───── RECORDS PROVIDED

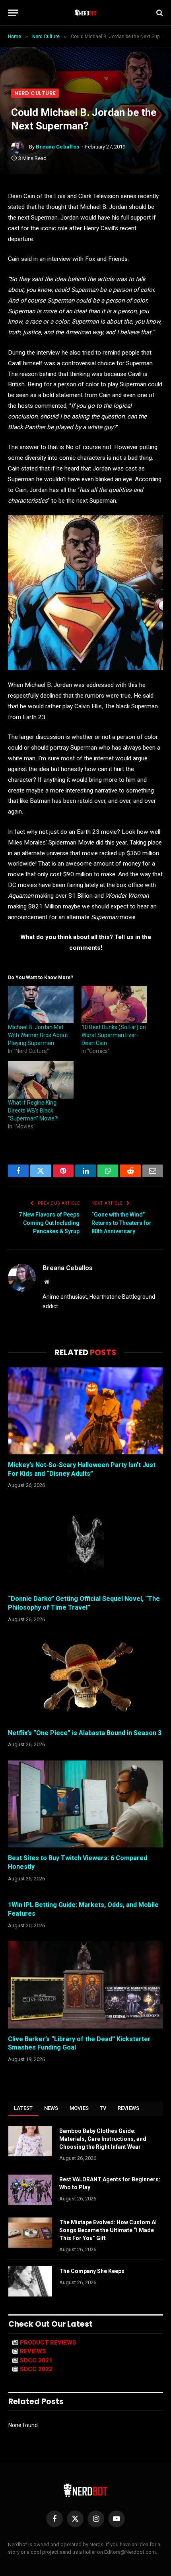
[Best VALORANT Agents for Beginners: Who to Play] (30, 2190)
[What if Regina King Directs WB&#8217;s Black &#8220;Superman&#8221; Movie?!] (41, 1080)
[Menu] (13, 13)
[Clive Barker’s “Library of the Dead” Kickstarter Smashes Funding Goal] (85, 1984)
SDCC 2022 (36, 2369)
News (51, 2108)
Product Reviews (48, 2342)
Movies (79, 2108)
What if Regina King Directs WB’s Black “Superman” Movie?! (33, 1110)
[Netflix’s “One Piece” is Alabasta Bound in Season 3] (85, 1678)
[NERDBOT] (85, 13)
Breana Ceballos (58, 147)
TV (103, 2108)
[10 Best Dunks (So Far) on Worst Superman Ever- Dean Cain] (114, 1004)
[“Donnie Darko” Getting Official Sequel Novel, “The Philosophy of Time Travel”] (85, 1544)
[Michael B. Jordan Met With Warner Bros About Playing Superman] (41, 1004)
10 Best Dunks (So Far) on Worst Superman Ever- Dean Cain (114, 1035)
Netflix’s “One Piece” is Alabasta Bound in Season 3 (84, 1733)
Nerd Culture (35, 93)
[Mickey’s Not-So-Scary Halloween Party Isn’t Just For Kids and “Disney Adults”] (85, 1410)
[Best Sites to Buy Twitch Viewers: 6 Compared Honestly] (85, 1803)
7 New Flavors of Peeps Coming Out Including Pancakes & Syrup (49, 1222)
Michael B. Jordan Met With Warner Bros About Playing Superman (38, 1035)
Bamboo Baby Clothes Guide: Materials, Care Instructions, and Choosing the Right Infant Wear (102, 2139)
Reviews (129, 2108)
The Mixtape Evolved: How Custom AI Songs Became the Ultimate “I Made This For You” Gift (108, 2230)
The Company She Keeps (91, 2271)
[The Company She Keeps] (30, 2281)
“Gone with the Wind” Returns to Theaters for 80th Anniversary (121, 1222)
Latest (23, 2108)
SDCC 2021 (36, 2360)
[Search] (159, 13)
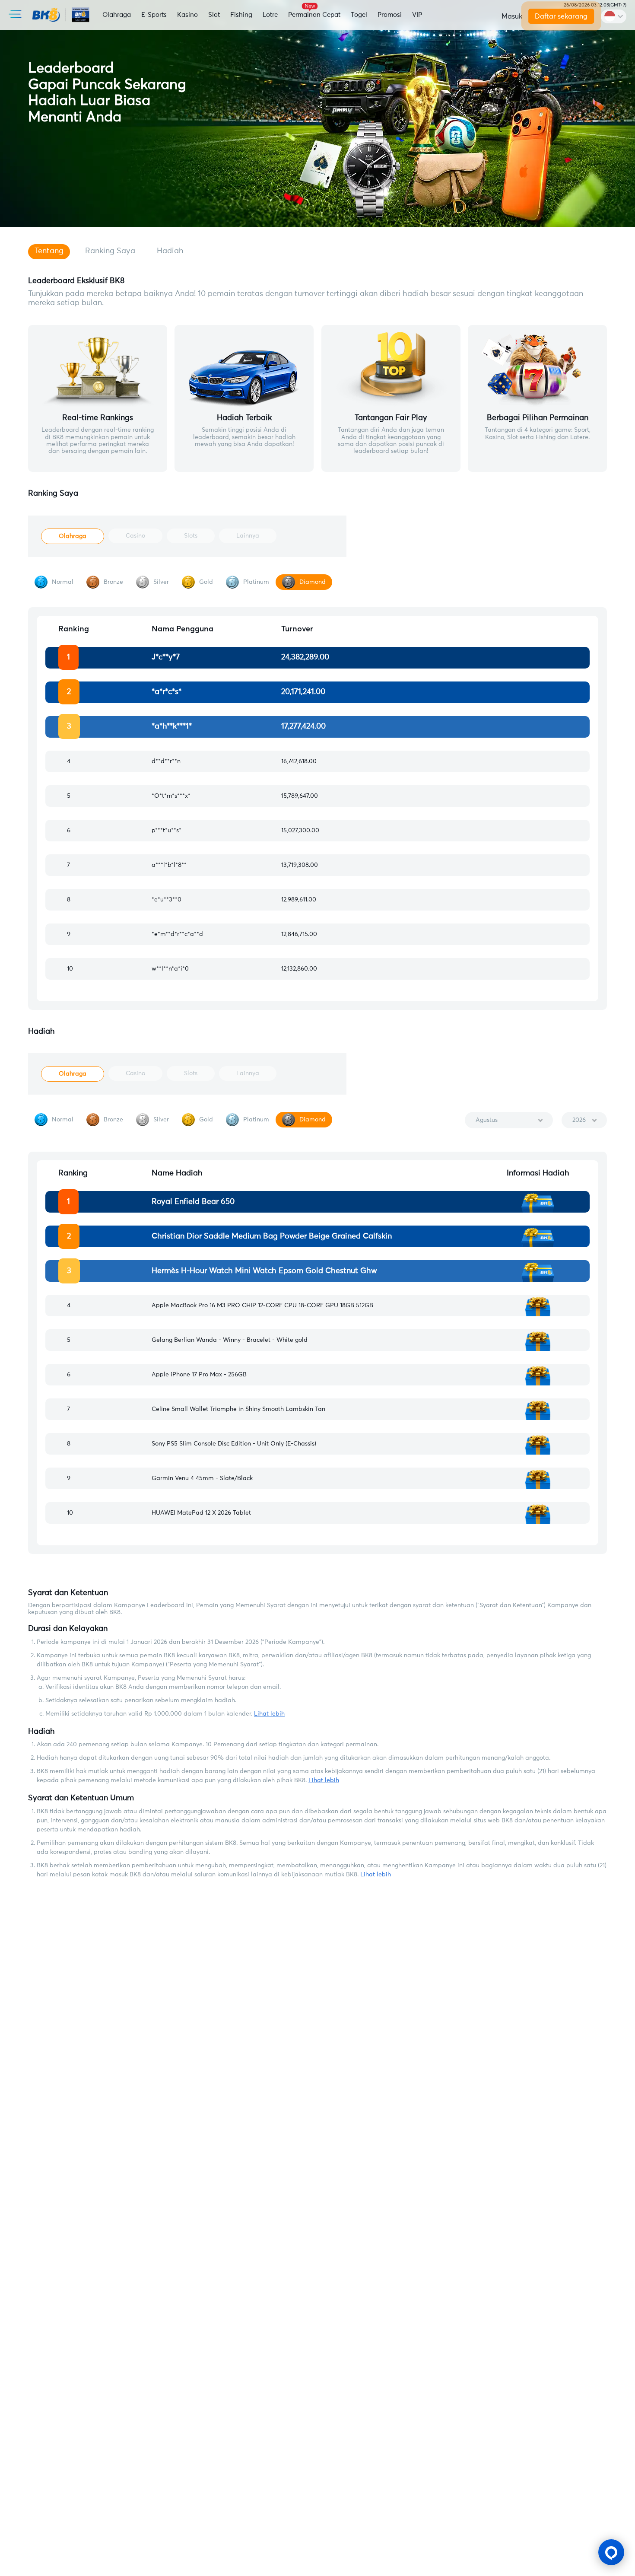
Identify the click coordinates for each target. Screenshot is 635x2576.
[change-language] (613, 16)
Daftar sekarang (561, 16)
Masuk (512, 16)
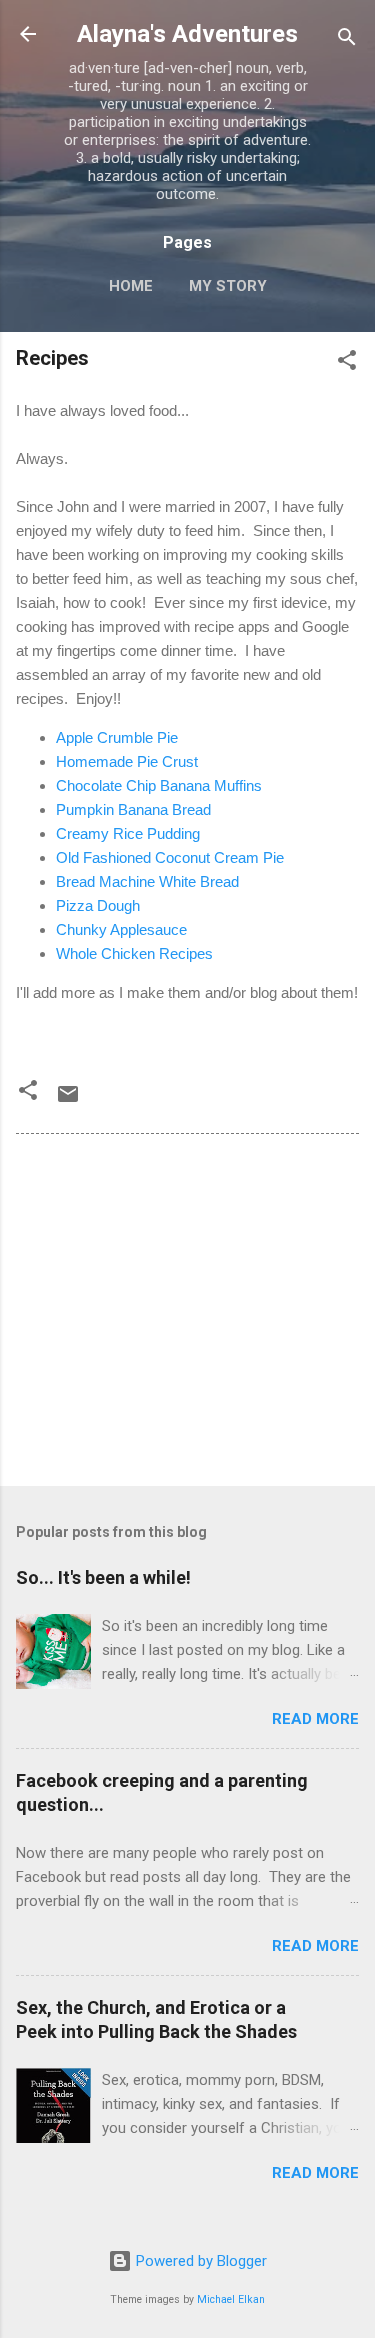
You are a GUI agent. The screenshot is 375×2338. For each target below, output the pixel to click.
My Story (228, 286)
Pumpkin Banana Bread (133, 809)
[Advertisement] (187, 1314)
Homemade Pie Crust (127, 761)
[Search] (347, 40)
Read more (315, 1719)
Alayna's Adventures (187, 34)
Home (131, 286)
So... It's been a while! (103, 1577)
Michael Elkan (231, 2299)
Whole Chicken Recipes (134, 953)
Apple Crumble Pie (117, 737)
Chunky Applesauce (121, 929)
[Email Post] (68, 1101)
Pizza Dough (98, 905)
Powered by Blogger (199, 2261)
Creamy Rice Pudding (128, 833)
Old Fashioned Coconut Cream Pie (170, 857)
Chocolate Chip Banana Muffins (159, 785)
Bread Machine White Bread (147, 881)
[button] (347, 363)
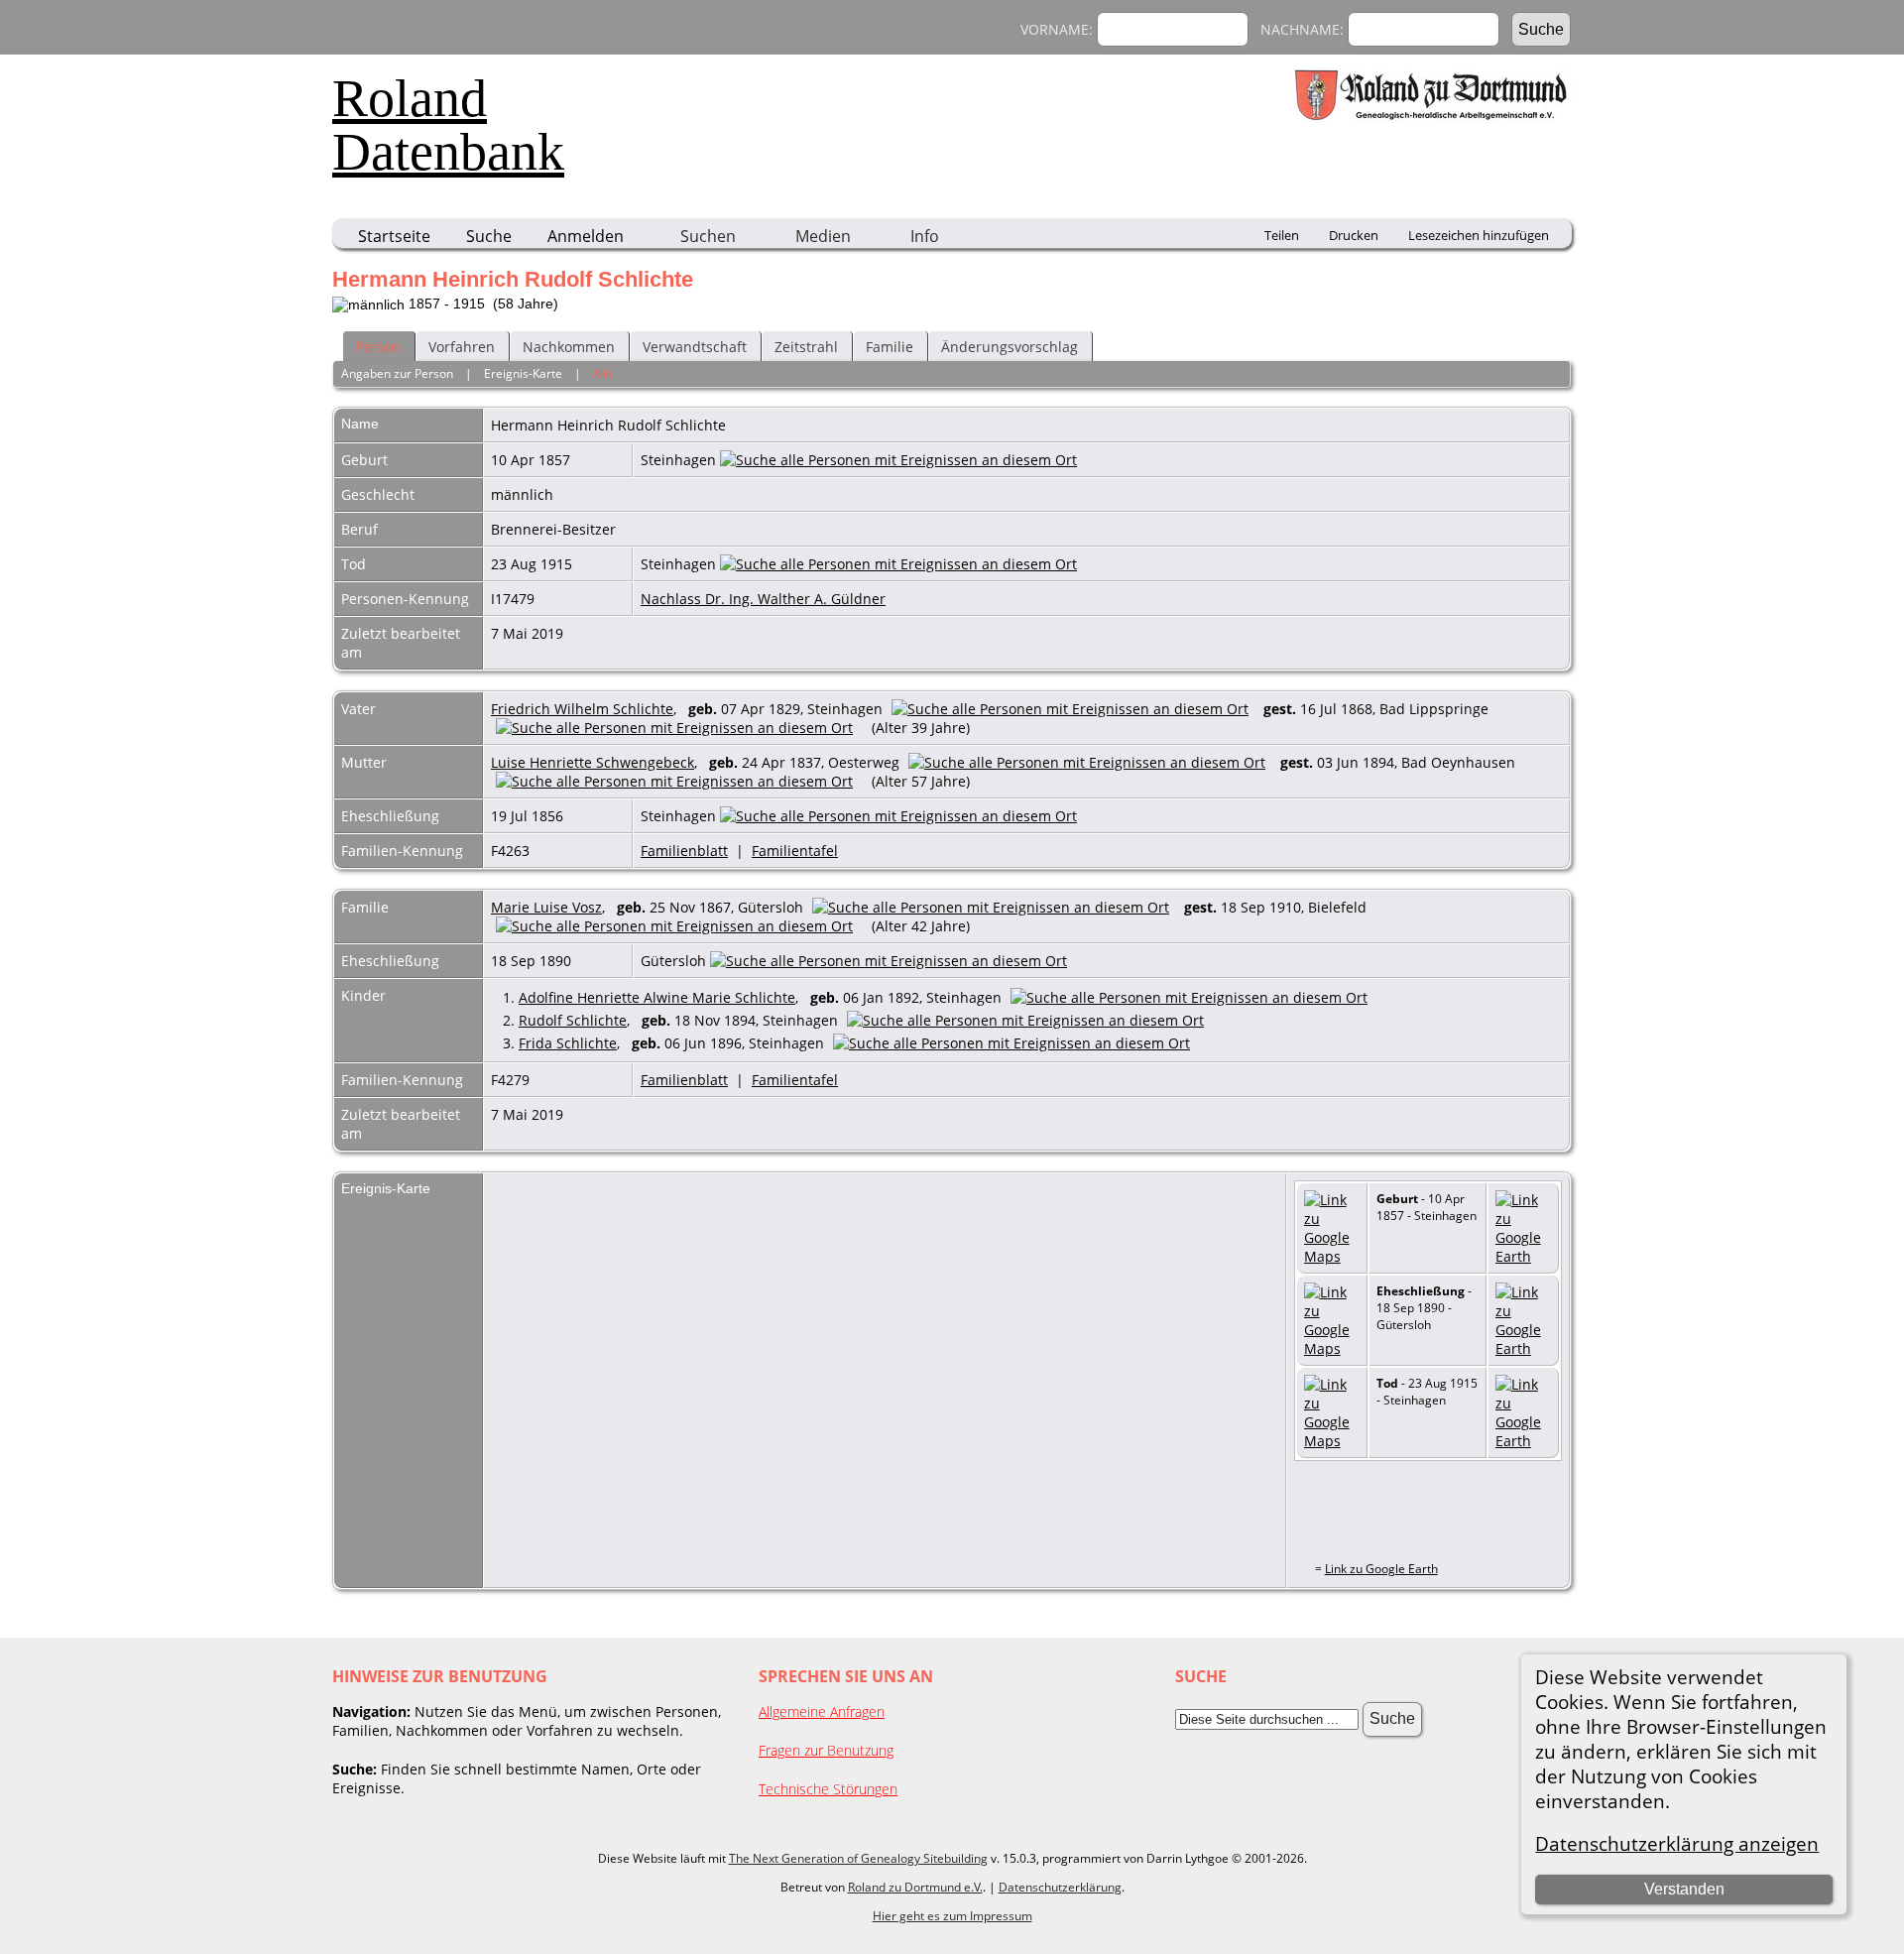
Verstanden (1684, 1889)
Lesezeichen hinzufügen (1478, 235)
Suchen (708, 236)
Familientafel (795, 850)
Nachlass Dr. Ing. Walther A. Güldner (763, 598)
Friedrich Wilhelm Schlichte (582, 708)
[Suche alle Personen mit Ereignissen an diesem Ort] (898, 459)
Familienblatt (684, 850)
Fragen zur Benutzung (826, 1750)
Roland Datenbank (448, 125)
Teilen (1281, 235)
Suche (489, 236)
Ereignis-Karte (523, 373)
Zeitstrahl (806, 346)
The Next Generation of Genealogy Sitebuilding (858, 1858)
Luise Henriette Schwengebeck (592, 762)
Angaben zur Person (397, 373)
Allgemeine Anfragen (822, 1711)
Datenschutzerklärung (1060, 1887)
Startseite (394, 236)
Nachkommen (569, 346)
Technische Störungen (828, 1788)
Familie (889, 346)
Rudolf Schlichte (573, 1020)
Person (378, 346)
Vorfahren (461, 346)
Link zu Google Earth (1381, 1568)
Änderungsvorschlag (1009, 346)
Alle (603, 373)
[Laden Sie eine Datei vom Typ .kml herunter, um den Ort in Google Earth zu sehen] (1523, 1256)
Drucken (1353, 235)
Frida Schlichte (568, 1043)
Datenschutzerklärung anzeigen (1677, 1843)
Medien (823, 236)
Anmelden (585, 236)
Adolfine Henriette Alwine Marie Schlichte (657, 997)
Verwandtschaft (695, 346)
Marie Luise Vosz (546, 907)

──────────

#### PROBLEM REQUIREMENTS
Show all lines in the entries above where the word "Banana" appears.

#### REPLY
Pumpkin Banana Bread (133, 809)
Chocolate Chip Banana Muffins (159, 785)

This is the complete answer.